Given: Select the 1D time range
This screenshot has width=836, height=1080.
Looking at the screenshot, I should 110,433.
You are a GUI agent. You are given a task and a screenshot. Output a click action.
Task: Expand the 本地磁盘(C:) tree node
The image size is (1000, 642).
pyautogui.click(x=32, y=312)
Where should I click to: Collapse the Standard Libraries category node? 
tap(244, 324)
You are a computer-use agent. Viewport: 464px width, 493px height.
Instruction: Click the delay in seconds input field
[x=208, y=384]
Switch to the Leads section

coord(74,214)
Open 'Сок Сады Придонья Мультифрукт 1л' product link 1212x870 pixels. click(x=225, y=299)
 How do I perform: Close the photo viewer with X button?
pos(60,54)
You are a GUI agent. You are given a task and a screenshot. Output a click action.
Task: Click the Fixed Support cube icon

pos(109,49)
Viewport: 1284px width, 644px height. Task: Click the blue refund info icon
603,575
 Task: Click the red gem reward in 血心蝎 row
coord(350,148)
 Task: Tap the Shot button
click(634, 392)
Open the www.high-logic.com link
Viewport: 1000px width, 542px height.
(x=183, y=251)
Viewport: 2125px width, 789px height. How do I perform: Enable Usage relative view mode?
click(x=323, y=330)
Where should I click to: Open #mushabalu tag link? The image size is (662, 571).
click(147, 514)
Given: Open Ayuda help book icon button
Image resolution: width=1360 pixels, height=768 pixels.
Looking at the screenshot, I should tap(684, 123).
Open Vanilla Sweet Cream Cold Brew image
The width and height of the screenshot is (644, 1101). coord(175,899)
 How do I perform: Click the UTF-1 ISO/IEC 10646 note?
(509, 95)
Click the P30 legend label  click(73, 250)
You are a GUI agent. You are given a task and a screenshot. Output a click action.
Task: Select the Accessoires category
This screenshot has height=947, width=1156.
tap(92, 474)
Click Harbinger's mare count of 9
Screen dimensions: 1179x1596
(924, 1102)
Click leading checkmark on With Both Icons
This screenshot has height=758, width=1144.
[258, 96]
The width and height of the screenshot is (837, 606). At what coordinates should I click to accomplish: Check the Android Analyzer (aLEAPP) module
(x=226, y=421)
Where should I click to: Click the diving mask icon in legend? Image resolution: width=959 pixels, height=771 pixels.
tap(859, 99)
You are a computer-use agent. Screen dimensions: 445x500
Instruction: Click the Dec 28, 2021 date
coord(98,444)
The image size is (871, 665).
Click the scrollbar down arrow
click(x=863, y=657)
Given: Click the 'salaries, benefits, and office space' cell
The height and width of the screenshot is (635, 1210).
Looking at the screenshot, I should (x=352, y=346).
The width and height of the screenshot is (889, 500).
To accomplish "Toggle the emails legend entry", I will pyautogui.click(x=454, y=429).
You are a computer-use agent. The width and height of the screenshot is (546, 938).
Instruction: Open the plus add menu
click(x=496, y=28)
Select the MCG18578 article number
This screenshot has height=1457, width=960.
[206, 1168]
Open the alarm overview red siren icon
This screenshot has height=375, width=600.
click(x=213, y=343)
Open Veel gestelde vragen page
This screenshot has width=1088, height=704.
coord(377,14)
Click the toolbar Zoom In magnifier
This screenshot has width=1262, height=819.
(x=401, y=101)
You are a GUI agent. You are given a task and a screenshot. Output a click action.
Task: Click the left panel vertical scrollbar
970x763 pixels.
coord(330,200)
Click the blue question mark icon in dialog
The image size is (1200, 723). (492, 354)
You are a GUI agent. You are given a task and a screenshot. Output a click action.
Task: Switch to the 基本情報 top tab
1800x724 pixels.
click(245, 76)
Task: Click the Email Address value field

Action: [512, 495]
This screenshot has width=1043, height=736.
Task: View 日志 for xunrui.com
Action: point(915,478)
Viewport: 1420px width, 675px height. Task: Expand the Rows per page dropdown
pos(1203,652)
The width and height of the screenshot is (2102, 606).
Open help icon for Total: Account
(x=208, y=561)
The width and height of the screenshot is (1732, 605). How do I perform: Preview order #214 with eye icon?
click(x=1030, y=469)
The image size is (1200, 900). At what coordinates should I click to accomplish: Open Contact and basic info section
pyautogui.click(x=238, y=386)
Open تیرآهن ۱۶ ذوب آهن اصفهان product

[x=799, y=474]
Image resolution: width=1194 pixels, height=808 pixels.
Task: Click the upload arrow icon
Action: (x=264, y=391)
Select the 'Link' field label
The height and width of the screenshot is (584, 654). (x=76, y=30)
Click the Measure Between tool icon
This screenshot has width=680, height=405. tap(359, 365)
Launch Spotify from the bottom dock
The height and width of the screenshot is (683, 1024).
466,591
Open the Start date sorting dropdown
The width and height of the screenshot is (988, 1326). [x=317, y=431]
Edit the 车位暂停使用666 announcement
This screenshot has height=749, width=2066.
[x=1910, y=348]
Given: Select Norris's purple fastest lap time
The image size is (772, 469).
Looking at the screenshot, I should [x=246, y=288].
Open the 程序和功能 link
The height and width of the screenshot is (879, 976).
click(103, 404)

WHAT TO WORK ON:
An unaltered copy of the listing above must form the answer.

SOLUTION BELOW:
Given: Select the 1D time range
This screenshot has width=836, height=1080.
Looking at the screenshot, I should 110,433.
You are a GUI agent. You are given a task and a screenshot. Output a click action.
Task: Expand the 本地磁盘(C:) tree node
The image size is (1000, 642).
pyautogui.click(x=32, y=312)
Where should I click to: Collapse the Standard Libraries category node? 
tap(244, 324)
You are a computer-use agent. Viewport: 464px width, 493px height.
Instruction: Click the delay in seconds input field
[x=208, y=384]
Switch to the Leads section

coord(74,214)
Open 'Сок Сады Придонья Мультифрукт 1л' product link 1212x870 pixels. click(x=225, y=299)
 How do I perform: Close the photo viewer with X button?
pos(60,54)
You are a GUI agent. You are given a task and a screenshot. Output a click action.
Task: Click the Fixed Support cube icon

pos(109,49)
Viewport: 1284px width, 644px height. Task: Click the blue refund info icon
603,575
 Task: Click the red gem reward in 血心蝎 row
coord(350,148)
 Task: Tap the Shot button
click(634, 392)
Open the www.high-logic.com link
Viewport: 1000px width, 542px height.
(x=183, y=251)
Viewport: 2125px width, 789px height. How do I perform: Enable Usage relative view mode?
click(x=323, y=330)
Where should I click to: Open #mushabalu tag link? The image size is (662, 571).
click(147, 514)
Given: Open Ayuda help book icon button
Image resolution: width=1360 pixels, height=768 pixels.
Looking at the screenshot, I should tap(684, 123).
Open Vanilla Sweet Cream Cold Brew image
The width and height of the screenshot is (644, 1101). coord(175,899)
 How do I perform: Click the UTF-1 ISO/IEC 10646 note?
(509, 95)
Click the P30 legend label  click(73, 250)
You are a GUI agent. You are given a task and a screenshot. Output a click action.
Task: Select the Accessoires category
This screenshot has height=947, width=1156.
tap(92, 474)
Click Harbinger's mare count of 9
Screen dimensions: 1179x1596
(924, 1102)
Click leading checkmark on With Both Icons
This screenshot has height=758, width=1144.
[258, 96]
The width and height of the screenshot is (837, 606). At what coordinates should I click to accomplish: Check the Android Analyzer (aLEAPP) module
(x=226, y=421)
Where should I click to: Click the diving mask icon in legend? Image resolution: width=959 pixels, height=771 pixels.
tap(859, 99)
You are a computer-use agent. Screen dimensions: 445x500
Instruction: Click the Dec 28, 2021 date
coord(98,444)
The image size is (871, 665).
Click the scrollbar down arrow
click(x=863, y=657)
Given: Click the 'salaries, benefits, and office space' cell
The height and width of the screenshot is (635, 1210).
Looking at the screenshot, I should (x=352, y=346).
The width and height of the screenshot is (889, 500).
To accomplish "Toggle the emails legend entry", I will pyautogui.click(x=454, y=429).
You are a computer-use agent. The width and height of the screenshot is (546, 938).
Instruction: Open the plus add menu
click(x=496, y=28)
Select the MCG18578 article number
This screenshot has height=1457, width=960.
[206, 1168]
Open the alarm overview red siren icon
This screenshot has height=375, width=600.
click(x=213, y=343)
Open Veel gestelde vragen page
This screenshot has width=1088, height=704.
coord(377,14)
Click the toolbar Zoom In magnifier
This screenshot has width=1262, height=819.
(x=401, y=101)
You are a GUI agent. You are given a task and a screenshot. Output a click action.
Task: Click the left panel vertical scrollbar
970x763 pixels.
coord(330,200)
Click the blue question mark icon in dialog
The image size is (1200, 723). (492, 354)
You are a GUI agent. You are given a task and a screenshot. Output a click action.
Task: Switch to the 基本情報 top tab
1800x724 pixels.
click(245, 76)
Task: Click the Email Address value field

Action: [512, 495]
This screenshot has width=1043, height=736.
Task: View 日志 for xunrui.com
Action: point(915,478)
Viewport: 1420px width, 675px height. Task: Expand the Rows per page dropdown
pos(1203,652)
The width and height of the screenshot is (2102, 606).
Open help icon for Total: Account
(x=208, y=561)
The width and height of the screenshot is (1732, 605). How do I perform: Preview order #214 with eye icon?
click(x=1030, y=469)
The image size is (1200, 900). At what coordinates should I click to accomplish: Open Contact and basic info section
pyautogui.click(x=238, y=386)
Open تیرآهن ۱۶ ذوب آهن اصفهان product

[x=799, y=474]
Image resolution: width=1194 pixels, height=808 pixels.
Task: Click the upload arrow icon
Action: (x=264, y=391)
Select the 'Link' field label
The height and width of the screenshot is (584, 654). (x=76, y=30)
Click the Measure Between tool icon
This screenshot has width=680, height=405. tap(359, 365)
Launch Spotify from the bottom dock
The height and width of the screenshot is (683, 1024).
466,591
Open the Start date sorting dropdown
The width and height of the screenshot is (988, 1326). [x=317, y=431]
Edit the 车位暂停使用666 announcement
This screenshot has height=749, width=2066.
[x=1910, y=348]
Given: Select Norris's purple fastest lap time
The image size is (772, 469).
Looking at the screenshot, I should [x=246, y=288].
Open the 程序和功能 link
The height and width of the screenshot is (879, 976).
click(103, 404)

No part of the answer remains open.